=== INSTRUCTIONS TO FOLLOW ===
For the listing below, return the line containing "Task: Click 山中林木 username in replies", the line containing "This screenshot has height=1015, width=1023.", and all lines in between, exactly as written and nothing else.

=== RECORDS SHOWN ===
-- -- --
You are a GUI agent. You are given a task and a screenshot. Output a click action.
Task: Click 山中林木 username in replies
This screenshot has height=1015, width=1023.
-- -- --
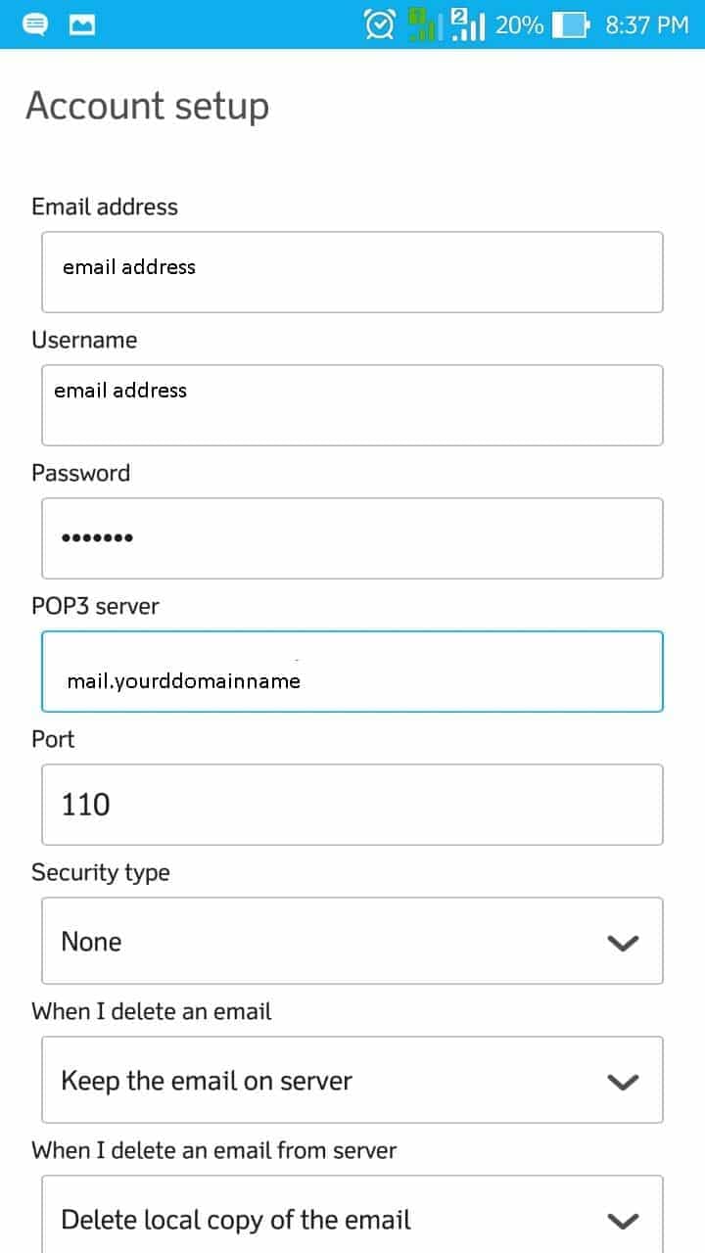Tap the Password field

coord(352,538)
-- -- --
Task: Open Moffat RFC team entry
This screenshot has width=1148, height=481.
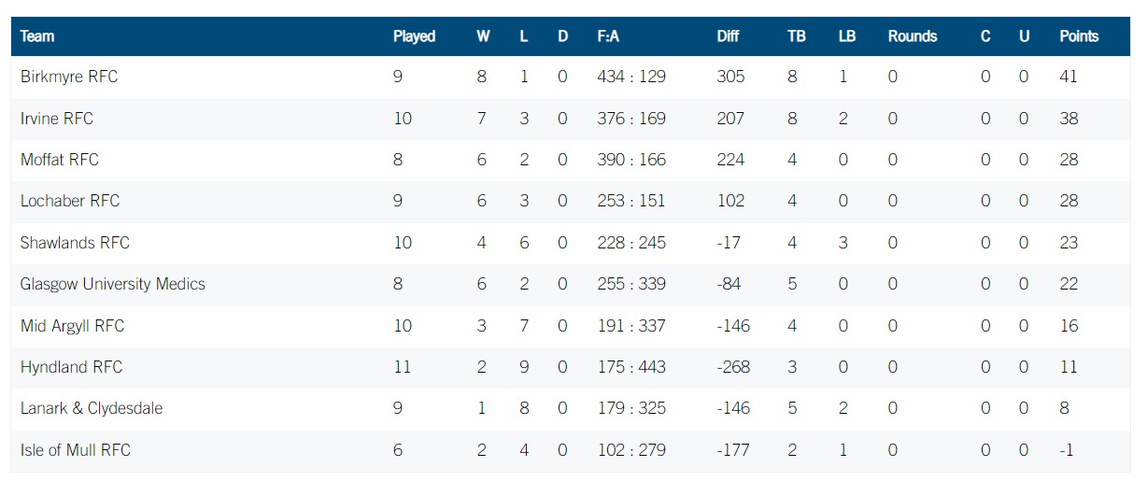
-- -- --
=== OUTPUT OF THE EXERCISE ===
Task: Click 山中林木 username in replies
This screenshot has height=1015, width=1023.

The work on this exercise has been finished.